The Cure @ Bellahouston Park, Glasgow, 16 Aug
With a lot of their set afforded to Disintegration, The Cure put on an excellent show in Glasgow, 27 years since last playing north of the border
There’s plenty of birds' nest hair and even a bit of smudged lipstick as The Cure arrive at Bellahouston Park for their first Scottish gig in 27 years, joined by local heroes Mogwai and The Twilight Sad.
For The Twilight Sad this is already a victory lap for their excellent latest record and the setlist reflects that. Expanded to a five-piece, their slick Joy Division-do-krautrock songs sound huge, with walls of guitar rippling out over the audience. Singer James Graham seems genuinely grateful to be here, bursting into tears at the end of a raucous cover of Frightened Rabbit’s Keep Yourself Warm before a soaring coda of And She Would Darken the Memory. It’s been a winding trail for the band to make it this far, but as Graham beats his chest and thanks the crowd, there’s few acts who can generate such goodwill.
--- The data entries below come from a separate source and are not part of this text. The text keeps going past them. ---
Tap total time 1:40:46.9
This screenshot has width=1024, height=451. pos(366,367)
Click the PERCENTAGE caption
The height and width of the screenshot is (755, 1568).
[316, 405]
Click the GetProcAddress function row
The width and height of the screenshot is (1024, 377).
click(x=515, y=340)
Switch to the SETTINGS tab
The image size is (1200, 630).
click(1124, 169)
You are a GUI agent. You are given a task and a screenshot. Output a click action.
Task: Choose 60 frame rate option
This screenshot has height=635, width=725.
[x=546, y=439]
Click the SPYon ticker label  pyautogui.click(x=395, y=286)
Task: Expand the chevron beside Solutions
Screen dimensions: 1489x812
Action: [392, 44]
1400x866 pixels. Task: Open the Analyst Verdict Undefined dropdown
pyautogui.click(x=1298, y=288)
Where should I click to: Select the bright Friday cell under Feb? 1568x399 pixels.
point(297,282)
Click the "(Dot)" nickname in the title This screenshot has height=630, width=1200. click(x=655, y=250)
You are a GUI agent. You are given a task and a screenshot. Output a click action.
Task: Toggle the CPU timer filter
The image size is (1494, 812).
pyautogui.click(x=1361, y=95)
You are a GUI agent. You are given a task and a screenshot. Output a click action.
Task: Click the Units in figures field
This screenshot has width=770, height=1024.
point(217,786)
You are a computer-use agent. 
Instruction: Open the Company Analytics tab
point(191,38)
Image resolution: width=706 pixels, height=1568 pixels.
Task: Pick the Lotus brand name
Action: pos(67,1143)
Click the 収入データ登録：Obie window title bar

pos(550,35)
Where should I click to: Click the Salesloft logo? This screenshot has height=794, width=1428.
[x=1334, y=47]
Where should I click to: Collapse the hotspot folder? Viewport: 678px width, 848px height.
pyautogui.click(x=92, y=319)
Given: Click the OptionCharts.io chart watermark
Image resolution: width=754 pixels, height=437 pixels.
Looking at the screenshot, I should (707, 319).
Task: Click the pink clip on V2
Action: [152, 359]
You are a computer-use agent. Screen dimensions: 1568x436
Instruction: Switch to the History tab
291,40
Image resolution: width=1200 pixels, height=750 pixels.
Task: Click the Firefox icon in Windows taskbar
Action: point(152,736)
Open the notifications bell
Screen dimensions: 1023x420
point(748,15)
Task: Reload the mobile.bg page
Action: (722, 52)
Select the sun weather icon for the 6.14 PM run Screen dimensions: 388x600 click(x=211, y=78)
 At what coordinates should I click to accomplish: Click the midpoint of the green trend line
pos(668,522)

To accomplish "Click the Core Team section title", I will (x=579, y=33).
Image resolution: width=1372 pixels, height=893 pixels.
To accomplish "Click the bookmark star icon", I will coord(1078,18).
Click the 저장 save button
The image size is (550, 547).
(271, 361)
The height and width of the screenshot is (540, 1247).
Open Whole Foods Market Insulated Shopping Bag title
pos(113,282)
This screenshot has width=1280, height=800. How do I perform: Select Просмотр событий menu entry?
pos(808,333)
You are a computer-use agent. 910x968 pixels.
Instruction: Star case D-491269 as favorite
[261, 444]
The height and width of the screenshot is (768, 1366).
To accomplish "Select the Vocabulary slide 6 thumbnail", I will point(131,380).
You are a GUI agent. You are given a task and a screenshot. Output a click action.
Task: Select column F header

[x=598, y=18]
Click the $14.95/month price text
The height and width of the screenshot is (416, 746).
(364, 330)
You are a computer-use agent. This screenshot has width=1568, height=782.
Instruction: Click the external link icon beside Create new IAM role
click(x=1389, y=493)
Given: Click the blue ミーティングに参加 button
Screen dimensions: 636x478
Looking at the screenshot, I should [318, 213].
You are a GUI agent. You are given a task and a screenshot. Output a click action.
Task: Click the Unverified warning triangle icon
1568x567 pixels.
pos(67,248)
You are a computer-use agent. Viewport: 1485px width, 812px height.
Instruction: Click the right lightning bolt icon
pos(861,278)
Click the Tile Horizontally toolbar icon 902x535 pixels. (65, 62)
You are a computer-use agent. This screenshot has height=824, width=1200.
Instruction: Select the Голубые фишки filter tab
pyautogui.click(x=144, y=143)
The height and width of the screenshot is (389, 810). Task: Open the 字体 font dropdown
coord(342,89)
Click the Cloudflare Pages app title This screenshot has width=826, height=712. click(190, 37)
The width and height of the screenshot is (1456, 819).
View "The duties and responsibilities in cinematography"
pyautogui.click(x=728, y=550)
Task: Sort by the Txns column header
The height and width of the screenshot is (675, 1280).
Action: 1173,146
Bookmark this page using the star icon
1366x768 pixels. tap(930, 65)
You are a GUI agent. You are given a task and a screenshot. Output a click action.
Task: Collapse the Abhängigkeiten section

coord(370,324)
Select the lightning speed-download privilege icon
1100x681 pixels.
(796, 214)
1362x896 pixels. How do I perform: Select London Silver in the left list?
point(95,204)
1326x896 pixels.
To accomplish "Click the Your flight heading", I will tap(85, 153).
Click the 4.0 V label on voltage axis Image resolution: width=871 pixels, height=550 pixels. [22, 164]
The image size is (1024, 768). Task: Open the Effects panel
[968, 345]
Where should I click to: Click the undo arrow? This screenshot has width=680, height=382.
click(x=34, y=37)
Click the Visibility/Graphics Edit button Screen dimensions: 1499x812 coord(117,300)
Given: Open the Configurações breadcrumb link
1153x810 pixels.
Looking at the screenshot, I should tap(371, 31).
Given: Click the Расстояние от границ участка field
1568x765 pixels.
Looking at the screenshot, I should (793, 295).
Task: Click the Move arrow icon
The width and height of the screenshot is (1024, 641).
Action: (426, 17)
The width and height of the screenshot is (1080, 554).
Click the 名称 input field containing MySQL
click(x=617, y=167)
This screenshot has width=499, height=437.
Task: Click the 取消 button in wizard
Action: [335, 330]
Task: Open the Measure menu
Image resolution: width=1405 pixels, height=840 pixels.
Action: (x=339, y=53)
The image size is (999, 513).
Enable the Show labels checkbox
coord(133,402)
Mogwai may still look like members of five different bands have wandered onstage together but the Glaswegians are seasoned pros. They cherry-pick a festival-friendly early evening setlist that includes the gargantuan synth rock of Remurdered and the shoegazey Party In the Dark before the brutalist white noise of Mogwai Fear Satan brings the set to a close.
Finally it’s The Cure, making their first appearance north of the border since 1992. 2019 finds the most famous goths of them all in rude health, celebrating 30 years of their most iconic record Disintegration, so it's only appropriate that the classic album gets a heavy airing.
Last Dance is all gothic romance, Fascination Street crackles with energy, and a closing version of the title track sees an ecstatic Robert Smith declare “fuck, that was a fantastic Disintegration for me” while also showing off just how much tonight’s support acts owe to our headliners.
There’s a bit of a late set lull with midtempo rockers like Primary and Shake Dog Shake but there's no denying the brilliance of pop songs like Just Like Heaven, the type of sugary soft kiss with a dark undertow that Smith writes and delivers so well.
A lengthy encore delivers hit after hit, from a ghostly Lullaby to an ecstatic Boys Don’t Cry. “What an excellent day,” Smith declares. It’s hard to argue with him.